> **What to do**:
Would you give back exactly the lines from the line with "You are a GUI" through the end of the entries below, both included, but none of the pictures?

[Stored records]
-------
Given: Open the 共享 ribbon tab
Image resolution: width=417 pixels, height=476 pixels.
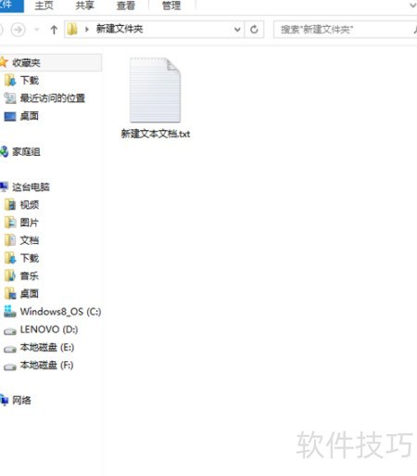Looking at the screenshot, I should [84, 6].
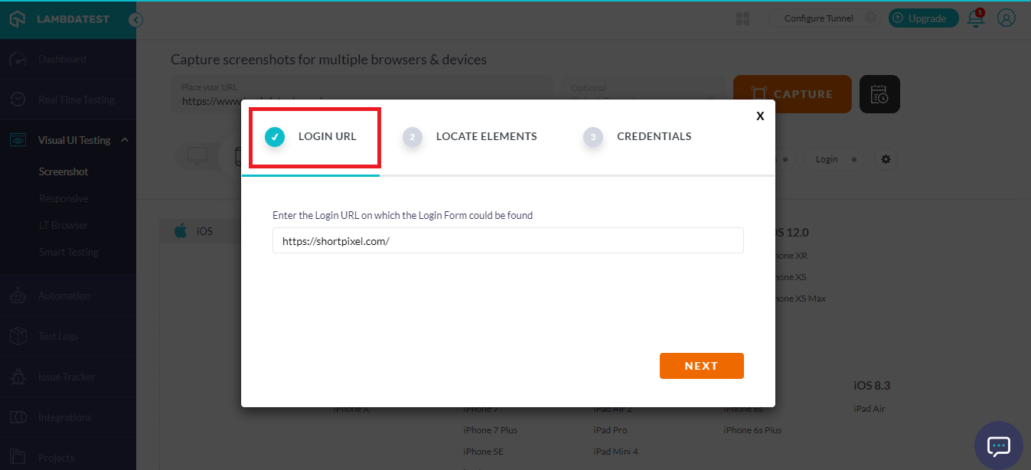Image resolution: width=1031 pixels, height=470 pixels.
Task: Open Real Time Testing in sidebar
Action: [x=76, y=100]
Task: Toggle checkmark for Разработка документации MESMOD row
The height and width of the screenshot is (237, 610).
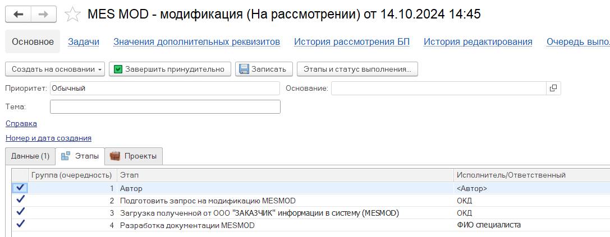Action: tap(21, 225)
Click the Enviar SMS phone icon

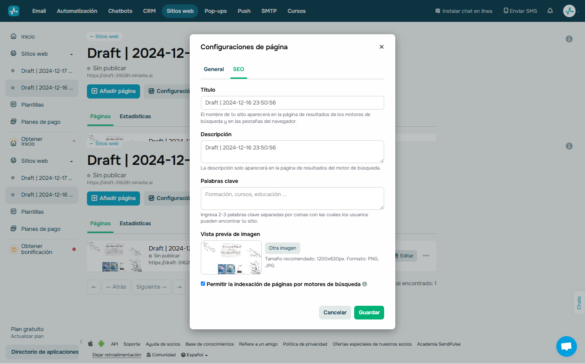tap(505, 11)
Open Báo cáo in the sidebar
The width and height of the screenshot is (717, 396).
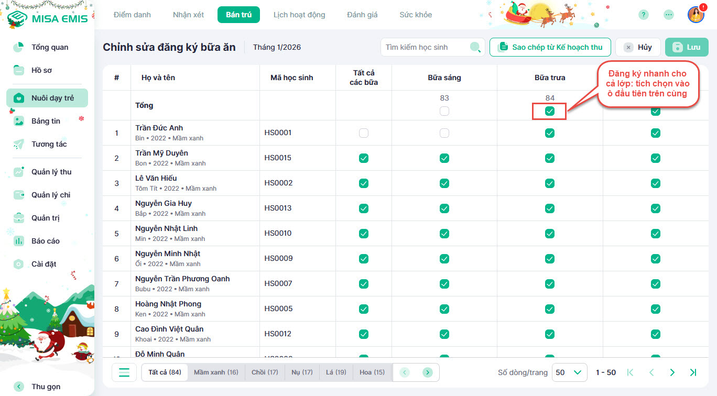click(x=45, y=241)
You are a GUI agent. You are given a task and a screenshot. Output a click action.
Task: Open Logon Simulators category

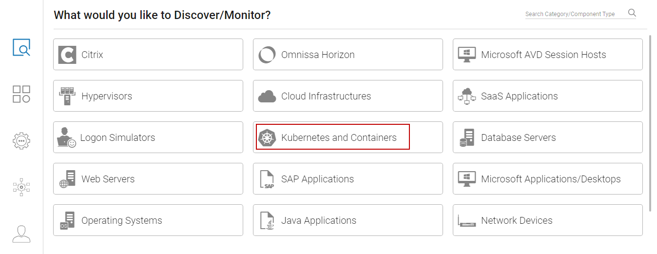coord(148,137)
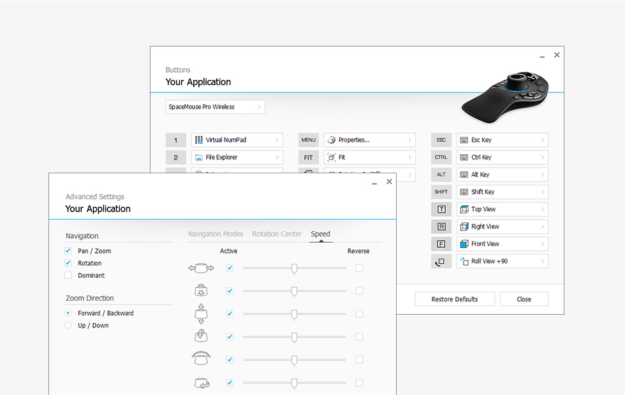Click the Top View cube icon
625x395 pixels.
464,210
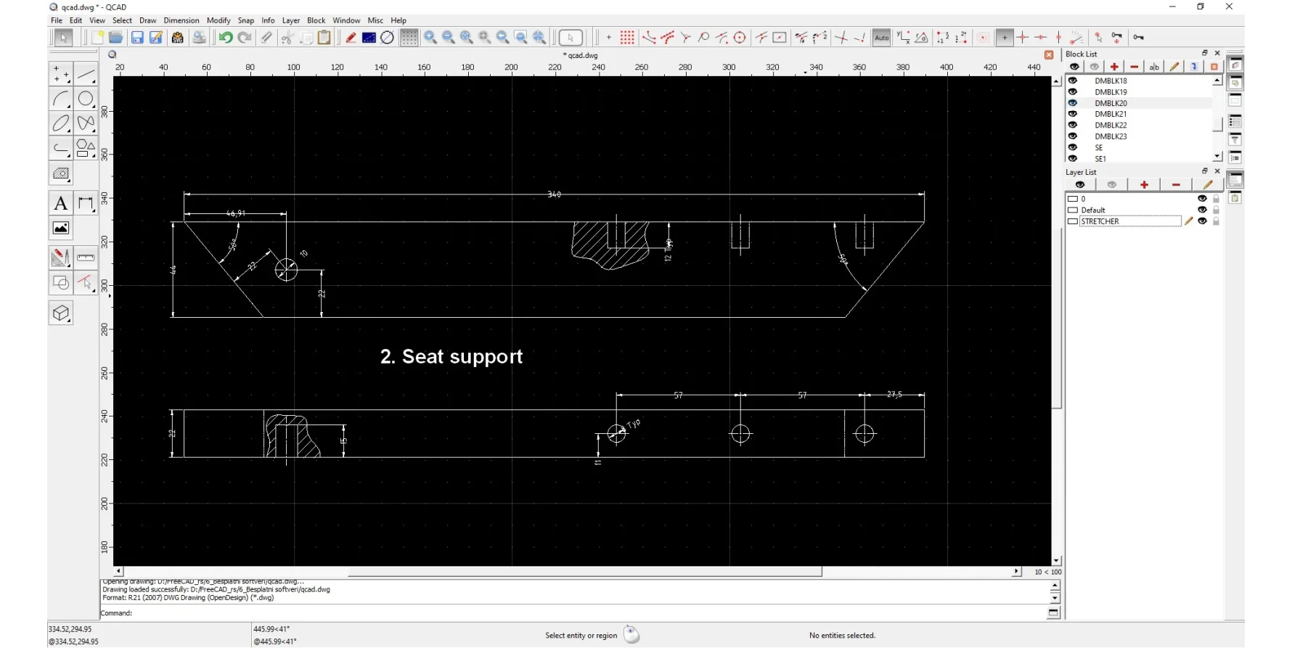Select the Ellipse drawing tool

coord(61,123)
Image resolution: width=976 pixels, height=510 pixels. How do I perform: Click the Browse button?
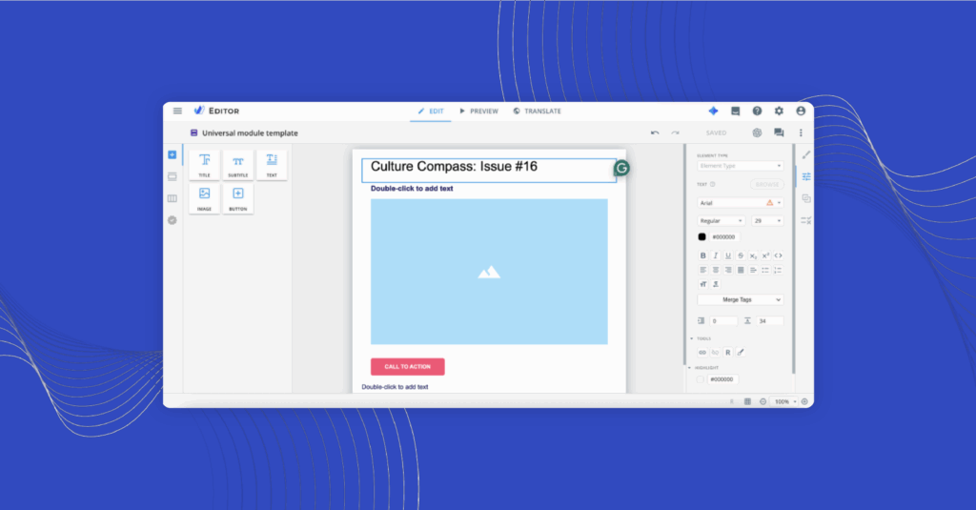coord(766,184)
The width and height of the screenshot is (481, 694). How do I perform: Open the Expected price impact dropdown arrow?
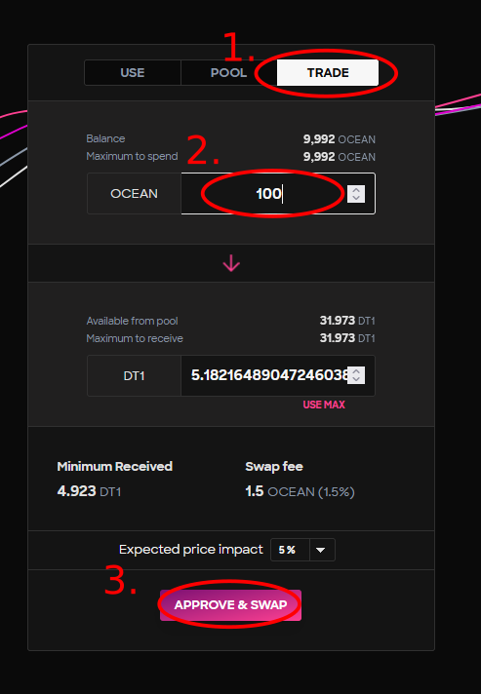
-------
> **Task response**:
You are a GUI agent. You are given a task and a screenshot. Output a click action.
Task: Open Logon Simulators category

coord(148,137)
Click the Top View cube icon
625x395 pixels.
464,210
Select the Ellipse drawing tool

coord(61,123)
Image resolution: width=976 pixels, height=510 pixels. How do I perform: Click the Browse button?
coord(766,184)
The width and height of the screenshot is (481, 694). How do I perform: Open the Expected price impact dropdown arrow?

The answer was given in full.